When they are near the Sun and active, comets have several distinct parts:
- nucleus: relatively solid and stable, mostly ice and gas with a small amount of dust and other solids;
- coma: dense cloud of water, carbon dioxide and other neutral gases sublimed from the nucleus;
- hydrogen cloud: huge (millions of km in diameter) but very sparse envelope of neutral hydrogen;
- dust tail: up to 10 million km long composed of smoke-sized dust particles driven off the nucleus by escaping gases; this is the most prominent part of a comet to the unaided eye;
- ion tail: as much as several hundred million km long composed of plasma and laced with rays and streamers caused by interactions with the solar wind.
Comets are invisible except when they are near the Sun. Most comets have highly eccentric orbits which take them far beyond the orbit of Pluto; these are seen once and then disappear for millennia. Only the short- and intermediate-period comets (like Comet Halley), stay within the orbit of Pluto for a significant fraction of their orbits.

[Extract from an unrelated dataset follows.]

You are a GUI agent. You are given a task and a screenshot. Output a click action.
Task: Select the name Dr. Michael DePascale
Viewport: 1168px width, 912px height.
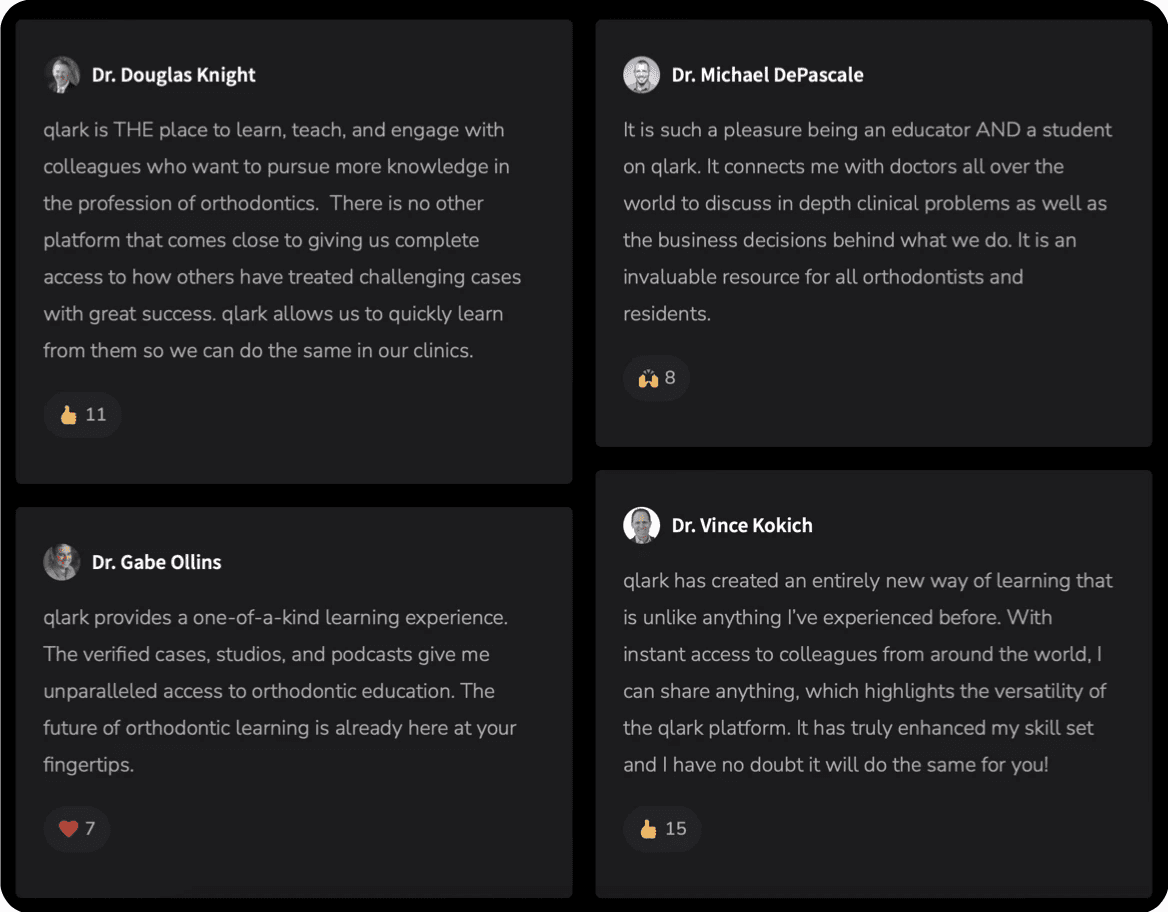pyautogui.click(x=767, y=75)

After 500 or so passes near the Sun off most of a comet's ice and gas is lost leaving a rocky object very much like an asteroid in appearance. (Perhaps half of the near-Earth asteroids may be "dead" comets.) A comet whose orbit takes it near the Sun is also likely to either impact one of the planets or the Sun or to be ejected out of the solar system by a close encounter (esp. with Jupiter).
By far the most famous comet is Comet Halley but SL 9 was a "big hit" for a week in the summer of 1994.
Meteor shower sometimes occur when the Earth passes thru the orbit of a comet. Some occur with great regularity: the Perseid meteor shower occurs every year between August 9 and 13 when the Earth passes thru the orbit of Comet Swift-Tuttle. Comet Halley is the source of the Orionid shower in October.
Many comets are first discovered by amateur astronomers. Since comets are brightest when near the Sun, they are usually visible only at sunrise or sunset. Charts showing the positions in the sky of some comets can be created with a planetarium program.